**AIM OF THE EXERCISE**
Provide the records once more, identical to the original.

**DATA UNDER STUDY**

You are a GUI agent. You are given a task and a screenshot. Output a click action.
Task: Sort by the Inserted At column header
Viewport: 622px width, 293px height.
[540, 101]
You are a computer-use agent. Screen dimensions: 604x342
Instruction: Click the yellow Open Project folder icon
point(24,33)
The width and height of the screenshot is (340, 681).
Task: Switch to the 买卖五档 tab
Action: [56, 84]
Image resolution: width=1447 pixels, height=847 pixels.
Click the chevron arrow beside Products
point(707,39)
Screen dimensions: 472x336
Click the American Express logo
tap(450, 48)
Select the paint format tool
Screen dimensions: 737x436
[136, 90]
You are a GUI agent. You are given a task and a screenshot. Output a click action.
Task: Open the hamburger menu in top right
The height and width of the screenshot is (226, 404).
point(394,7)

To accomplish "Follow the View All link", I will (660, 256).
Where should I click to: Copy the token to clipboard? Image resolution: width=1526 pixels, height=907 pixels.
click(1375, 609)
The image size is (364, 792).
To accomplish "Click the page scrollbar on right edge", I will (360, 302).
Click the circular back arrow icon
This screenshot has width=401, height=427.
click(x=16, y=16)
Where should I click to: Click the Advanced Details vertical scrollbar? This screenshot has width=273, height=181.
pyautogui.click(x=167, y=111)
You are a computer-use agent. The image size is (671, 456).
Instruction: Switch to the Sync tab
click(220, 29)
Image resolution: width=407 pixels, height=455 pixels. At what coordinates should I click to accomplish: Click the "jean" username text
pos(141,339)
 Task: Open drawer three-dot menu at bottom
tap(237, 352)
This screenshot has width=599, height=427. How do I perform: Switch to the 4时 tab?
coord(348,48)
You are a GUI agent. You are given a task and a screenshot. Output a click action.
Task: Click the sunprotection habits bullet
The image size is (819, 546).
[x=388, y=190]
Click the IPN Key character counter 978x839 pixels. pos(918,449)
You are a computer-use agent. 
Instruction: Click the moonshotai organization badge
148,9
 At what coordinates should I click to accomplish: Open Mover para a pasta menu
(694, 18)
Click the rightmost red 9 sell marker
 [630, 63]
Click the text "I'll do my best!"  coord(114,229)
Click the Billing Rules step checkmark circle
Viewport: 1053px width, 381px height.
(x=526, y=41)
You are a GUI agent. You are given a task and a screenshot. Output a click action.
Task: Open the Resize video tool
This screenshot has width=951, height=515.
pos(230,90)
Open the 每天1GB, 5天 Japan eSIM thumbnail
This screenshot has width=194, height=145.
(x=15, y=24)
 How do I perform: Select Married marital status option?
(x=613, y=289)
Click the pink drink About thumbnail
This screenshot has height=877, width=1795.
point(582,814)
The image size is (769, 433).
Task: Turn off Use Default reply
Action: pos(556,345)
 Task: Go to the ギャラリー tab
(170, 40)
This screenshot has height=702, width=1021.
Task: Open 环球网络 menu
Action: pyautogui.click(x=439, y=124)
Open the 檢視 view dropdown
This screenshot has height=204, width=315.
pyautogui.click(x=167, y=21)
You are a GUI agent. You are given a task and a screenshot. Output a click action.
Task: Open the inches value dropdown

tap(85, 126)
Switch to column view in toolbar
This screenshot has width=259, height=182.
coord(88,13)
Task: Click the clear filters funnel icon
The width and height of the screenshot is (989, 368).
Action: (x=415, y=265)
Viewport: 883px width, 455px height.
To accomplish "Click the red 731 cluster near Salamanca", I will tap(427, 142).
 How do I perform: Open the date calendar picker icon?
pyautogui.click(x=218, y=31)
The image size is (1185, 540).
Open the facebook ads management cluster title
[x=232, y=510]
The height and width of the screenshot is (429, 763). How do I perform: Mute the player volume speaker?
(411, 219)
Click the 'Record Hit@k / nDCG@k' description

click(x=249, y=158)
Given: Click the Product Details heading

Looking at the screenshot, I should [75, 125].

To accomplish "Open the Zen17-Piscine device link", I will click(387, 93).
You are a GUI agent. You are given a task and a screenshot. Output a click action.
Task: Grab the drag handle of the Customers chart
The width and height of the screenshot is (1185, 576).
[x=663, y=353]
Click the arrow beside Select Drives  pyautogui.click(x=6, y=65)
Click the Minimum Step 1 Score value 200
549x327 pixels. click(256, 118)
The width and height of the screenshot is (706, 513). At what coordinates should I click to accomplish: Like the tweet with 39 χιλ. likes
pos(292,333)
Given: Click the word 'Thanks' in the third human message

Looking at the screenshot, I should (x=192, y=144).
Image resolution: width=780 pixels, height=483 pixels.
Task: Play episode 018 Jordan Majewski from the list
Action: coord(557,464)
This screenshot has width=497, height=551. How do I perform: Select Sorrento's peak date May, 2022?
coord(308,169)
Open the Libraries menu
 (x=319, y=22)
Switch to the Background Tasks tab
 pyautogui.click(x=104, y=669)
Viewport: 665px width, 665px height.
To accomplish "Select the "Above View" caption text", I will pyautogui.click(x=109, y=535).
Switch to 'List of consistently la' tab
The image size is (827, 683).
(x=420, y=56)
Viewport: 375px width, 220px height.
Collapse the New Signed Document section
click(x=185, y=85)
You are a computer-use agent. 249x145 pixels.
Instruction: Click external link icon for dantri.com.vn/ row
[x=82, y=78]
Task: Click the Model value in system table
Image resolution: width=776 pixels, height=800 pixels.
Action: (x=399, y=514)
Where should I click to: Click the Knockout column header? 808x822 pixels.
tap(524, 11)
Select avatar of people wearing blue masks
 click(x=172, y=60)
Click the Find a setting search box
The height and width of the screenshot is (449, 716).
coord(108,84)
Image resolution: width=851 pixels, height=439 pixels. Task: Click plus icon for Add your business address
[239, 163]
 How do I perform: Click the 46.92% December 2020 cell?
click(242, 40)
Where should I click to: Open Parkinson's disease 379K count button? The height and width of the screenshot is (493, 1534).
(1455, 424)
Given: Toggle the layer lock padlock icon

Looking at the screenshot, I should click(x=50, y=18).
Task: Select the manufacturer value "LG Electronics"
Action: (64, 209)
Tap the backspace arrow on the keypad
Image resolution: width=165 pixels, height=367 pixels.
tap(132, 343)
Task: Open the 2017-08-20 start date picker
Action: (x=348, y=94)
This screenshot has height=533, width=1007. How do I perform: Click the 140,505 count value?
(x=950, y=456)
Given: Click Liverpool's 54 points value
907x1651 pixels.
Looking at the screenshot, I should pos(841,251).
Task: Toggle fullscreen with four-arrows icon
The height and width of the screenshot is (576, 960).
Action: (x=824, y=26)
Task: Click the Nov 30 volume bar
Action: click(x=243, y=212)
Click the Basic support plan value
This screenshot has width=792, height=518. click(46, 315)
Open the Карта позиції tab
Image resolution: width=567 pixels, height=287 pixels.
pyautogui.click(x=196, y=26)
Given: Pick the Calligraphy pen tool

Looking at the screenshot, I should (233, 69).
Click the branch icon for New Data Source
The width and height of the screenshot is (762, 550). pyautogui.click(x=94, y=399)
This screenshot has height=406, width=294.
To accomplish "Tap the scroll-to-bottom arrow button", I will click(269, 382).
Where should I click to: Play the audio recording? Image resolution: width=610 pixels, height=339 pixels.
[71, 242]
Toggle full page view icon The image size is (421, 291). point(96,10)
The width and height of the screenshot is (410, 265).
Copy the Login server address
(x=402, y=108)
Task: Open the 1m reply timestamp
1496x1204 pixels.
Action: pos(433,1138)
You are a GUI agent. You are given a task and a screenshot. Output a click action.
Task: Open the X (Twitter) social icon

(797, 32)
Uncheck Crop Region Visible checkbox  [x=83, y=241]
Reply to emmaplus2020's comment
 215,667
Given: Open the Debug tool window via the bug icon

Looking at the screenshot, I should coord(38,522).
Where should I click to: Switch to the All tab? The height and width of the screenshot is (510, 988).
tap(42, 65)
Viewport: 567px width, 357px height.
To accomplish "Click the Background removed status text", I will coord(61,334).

**WRITTEN REPLY**
You are a GUI agent. You are given a task and a screenshot. Output a click action.
Task: Sort by the Inserted At column header
Viewport: 622px width, 293px height.
[540, 101]
You are a computer-use agent. Screen dimensions: 604x342
Instruction: Click the yellow Open Project folder icon
point(24,33)
The width and height of the screenshot is (340, 681).
Task: Switch to the 买卖五档 tab
Action: [56, 84]
Image resolution: width=1447 pixels, height=847 pixels.
Click the chevron arrow beside Products
point(707,39)
Screen dimensions: 472x336
Click the American Express logo
tap(450, 48)
Select the paint format tool
Screen dimensions: 737x436
[136, 90]
You are a GUI agent. You are given a task and a screenshot. Output a click action.
Task: Open the hamburger menu in top right
The height and width of the screenshot is (226, 404).
point(394,7)

To accomplish "Follow the View All link", I will (660, 256).
Where should I click to: Copy the token to clipboard? Image resolution: width=1526 pixels, height=907 pixels.
click(1375, 609)
The image size is (364, 792).
To accomplish "Click the page scrollbar on right edge", I will (360, 302).
Click the circular back arrow icon
This screenshot has width=401, height=427.
click(x=16, y=16)
Where should I click to: Click the Advanced Details vertical scrollbar? This screenshot has width=273, height=181.
pyautogui.click(x=167, y=111)
You are a computer-use agent. The image size is (671, 456).
Instruction: Switch to the Sync tab
click(220, 29)
Image resolution: width=407 pixels, height=455 pixels. At what coordinates should I click to accomplish: Click the "jean" username text
pos(141,339)
 Task: Open drawer three-dot menu at bottom
tap(237, 352)
This screenshot has width=599, height=427. How do I perform: Switch to the 4时 tab?
coord(348,48)
You are a GUI agent. You are given a task and a screenshot. Output a click action.
Task: Click the sunprotection habits bullet
The image size is (819, 546).
[x=388, y=190]
Click the IPN Key character counter 978x839 pixels. pos(918,449)
You are a computer-use agent. 
Instruction: Click the moonshotai organization badge
148,9
 At what coordinates should I click to accomplish: Open Mover para a pasta menu
(694, 18)
Click the rightmost red 9 sell marker
 [630, 63]
Click the text "I'll do my best!"  coord(114,229)
Click the Billing Rules step checkmark circle
Viewport: 1053px width, 381px height.
(x=526, y=41)
You are a GUI agent. You are given a task and a screenshot. Output a click action.
Task: Open the Resize video tool
This screenshot has width=951, height=515.
pos(230,90)
Open the 每天1GB, 5天 Japan eSIM thumbnail
This screenshot has width=194, height=145.
(x=15, y=24)
 How do I perform: Select Married marital status option?
(x=613, y=289)
Click the pink drink About thumbnail
This screenshot has height=877, width=1795.
point(582,814)
The image size is (769, 433).
Task: Turn off Use Default reply
Action: pos(556,345)
 Task: Go to the ギャラリー tab
(170, 40)
This screenshot has height=702, width=1021.
Task: Open 环球网络 menu
Action: pyautogui.click(x=439, y=124)
Open the 檢視 view dropdown
This screenshot has height=204, width=315.
pyautogui.click(x=167, y=21)
You are a GUI agent. You are given a task and a screenshot. Output a click action.
Task: Open the inches value dropdown

tap(85, 126)
Switch to column view in toolbar
This screenshot has width=259, height=182.
coord(88,13)
Task: Click the clear filters funnel icon
The width and height of the screenshot is (989, 368).
Action: (x=415, y=265)
Viewport: 883px width, 455px height.
To accomplish "Click the red 731 cluster near Salamanca", I will tap(427, 142).
 How do I perform: Open the date calendar picker icon?
pyautogui.click(x=218, y=31)
The image size is (1185, 540).
Open the facebook ads management cluster title
[x=232, y=510]
The height and width of the screenshot is (429, 763). How do I perform: Mute the player volume speaker?
(411, 219)
Click the 'Record Hit@k / nDCG@k' description

click(x=249, y=158)
Given: Click the Product Details heading

Looking at the screenshot, I should [75, 125].

To accomplish "Open the Zen17-Piscine device link", I will click(387, 93).
You are a GUI agent. You are given a task and a screenshot. Output a click action.
Task: Grab the drag handle of the Customers chart
The width and height of the screenshot is (1185, 576).
[x=663, y=353]
Click the arrow beside Select Drives  pyautogui.click(x=6, y=65)
Click the Minimum Step 1 Score value 200
549x327 pixels. click(256, 118)
The width and height of the screenshot is (706, 513). At what coordinates should I click to accomplish: Like the tweet with 39 χιλ. likes
pos(292,333)
Given: Click the word 'Thanks' in the third human message

Looking at the screenshot, I should (x=192, y=144).
Image resolution: width=780 pixels, height=483 pixels.
Task: Play episode 018 Jordan Majewski from the list
Action: coord(557,464)
This screenshot has width=497, height=551. How do I perform: Select Sorrento's peak date May, 2022?
coord(308,169)
Open the Libraries menu
 (x=319, y=22)
Switch to the Background Tasks tab
 pyautogui.click(x=104, y=669)
Viewport: 665px width, 665px height.
To accomplish "Select the "Above View" caption text", I will pyautogui.click(x=109, y=535).
Switch to 'List of consistently la' tab
The image size is (827, 683).
(x=420, y=56)
Viewport: 375px width, 220px height.
Collapse the New Signed Document section
click(x=185, y=85)
You are a computer-use agent. 249x145 pixels.
Instruction: Click external link icon for dantri.com.vn/ row
[x=82, y=78]
Task: Click the Model value in system table
Image resolution: width=776 pixels, height=800 pixels.
Action: (x=399, y=514)
Where should I click to: Click the Knockout column header? 808x822 pixels.
tap(524, 11)
Select avatar of people wearing blue masks
 click(x=172, y=60)
Click the Find a setting search box
The height and width of the screenshot is (449, 716).
coord(108,84)
Image resolution: width=851 pixels, height=439 pixels. Task: Click plus icon for Add your business address
[239, 163]
 How do I perform: Click the 46.92% December 2020 cell?
click(242, 40)
Where should I click to: Open Parkinson's disease 379K count button? The height and width of the screenshot is (493, 1534).
(1455, 424)
Given: Toggle the layer lock padlock icon

Looking at the screenshot, I should click(x=50, y=18).
Task: Select the manufacturer value "LG Electronics"
Action: (64, 209)
Tap the backspace arrow on the keypad
Image resolution: width=165 pixels, height=367 pixels.
tap(132, 343)
Task: Open the 2017-08-20 start date picker
Action: (x=348, y=94)
This screenshot has height=533, width=1007. How do I perform: Click the 140,505 count value?
(x=950, y=456)
Given: Click Liverpool's 54 points value
907x1651 pixels.
Looking at the screenshot, I should pos(841,251).
Task: Toggle fullscreen with four-arrows icon
The height and width of the screenshot is (576, 960).
Action: (x=824, y=26)
Task: Click the Nov 30 volume bar
Action: click(x=243, y=212)
Click the Basic support plan value
This screenshot has width=792, height=518. click(46, 315)
Open the Карта позиції tab
Image resolution: width=567 pixels, height=287 pixels.
pyautogui.click(x=196, y=26)
Given: Pick the Calligraphy pen tool

Looking at the screenshot, I should (233, 69).
Click the branch icon for New Data Source
The width and height of the screenshot is (762, 550). pyautogui.click(x=94, y=399)
This screenshot has height=406, width=294.
To accomplish "Tap the scroll-to-bottom arrow button", I will click(269, 382).
Where should I click to: Play the audio recording? Image resolution: width=610 pixels, height=339 pixels.
[71, 242]
Toggle full page view icon The image size is (421, 291). point(96,10)
The width and height of the screenshot is (410, 265).
Copy the Login server address
(x=402, y=108)
Task: Open the 1m reply timestamp
1496x1204 pixels.
Action: pos(433,1138)
You are a GUI agent. You are given a task and a screenshot. Output a click action.
Task: Open the X (Twitter) social icon

(797, 32)
Uncheck Crop Region Visible checkbox  [x=83, y=241]
Reply to emmaplus2020's comment
 215,667
Given: Open the Debug tool window via the bug icon

Looking at the screenshot, I should coord(38,522).
Where should I click to: Switch to the All tab? The height and width of the screenshot is (510, 988).
tap(42, 65)
Viewport: 567px width, 357px height.
To accomplish "Click the Background removed status text", I will coord(61,334).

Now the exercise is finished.